GOAL
Reproduce every line of the records below word for word, omitting the pictures.

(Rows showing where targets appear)
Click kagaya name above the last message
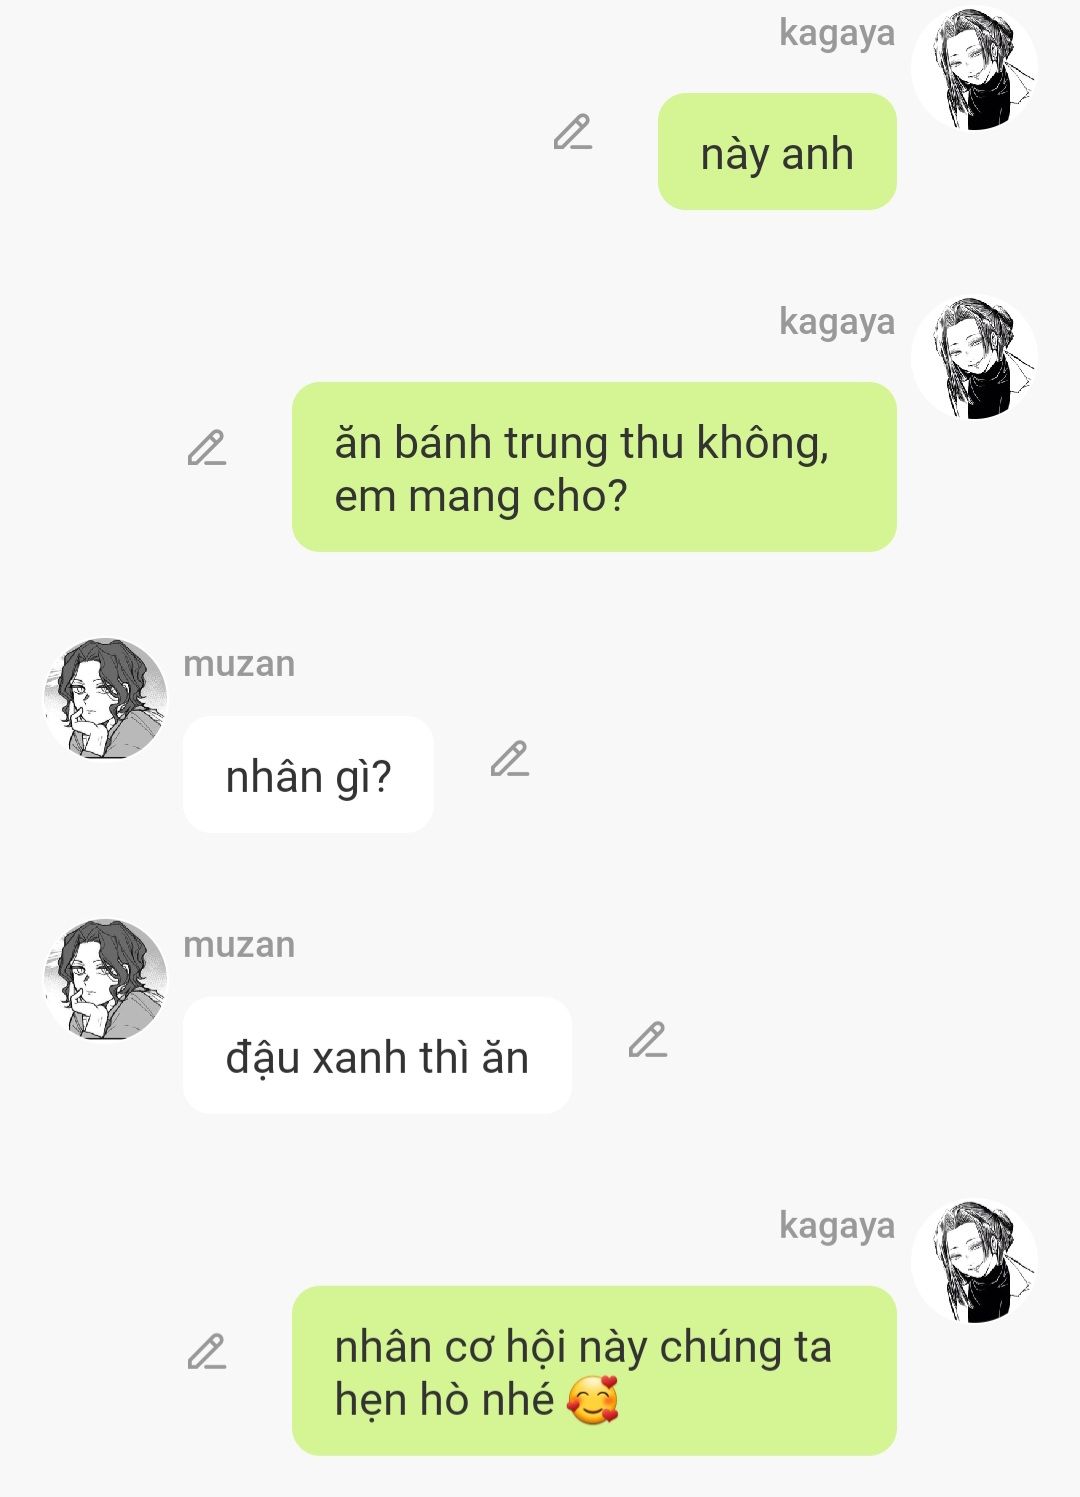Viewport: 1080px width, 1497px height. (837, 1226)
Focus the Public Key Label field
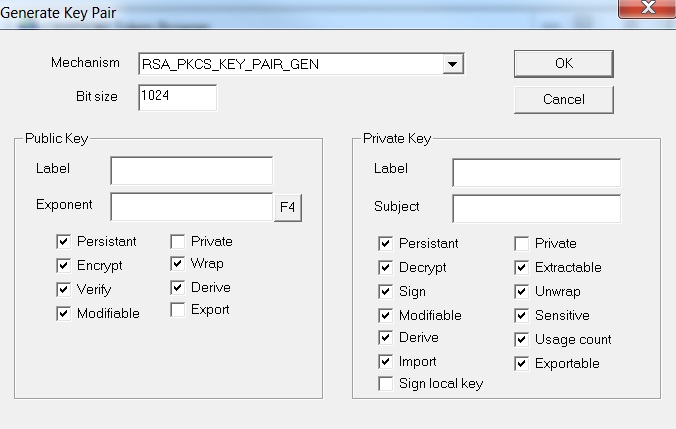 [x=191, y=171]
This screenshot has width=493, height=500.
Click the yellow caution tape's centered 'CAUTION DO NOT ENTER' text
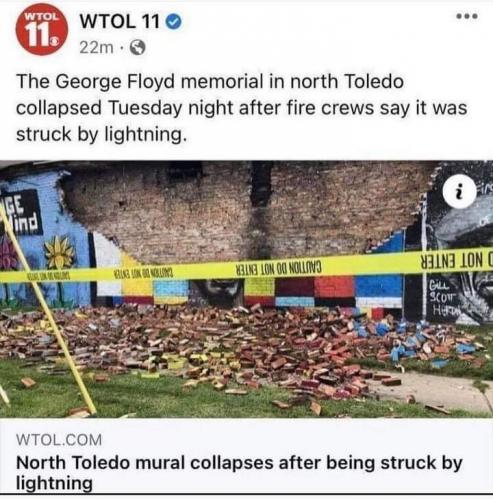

THE RESPONSE
Click kagaya name above the last message
Viewport: 1080px width, 1497px height. (837, 1226)
Focus the Public Key Label field
 [x=191, y=171]
This screenshot has width=493, height=500.
Click the yellow caution tape's centered 'CAUTION DO NOT ENTER' text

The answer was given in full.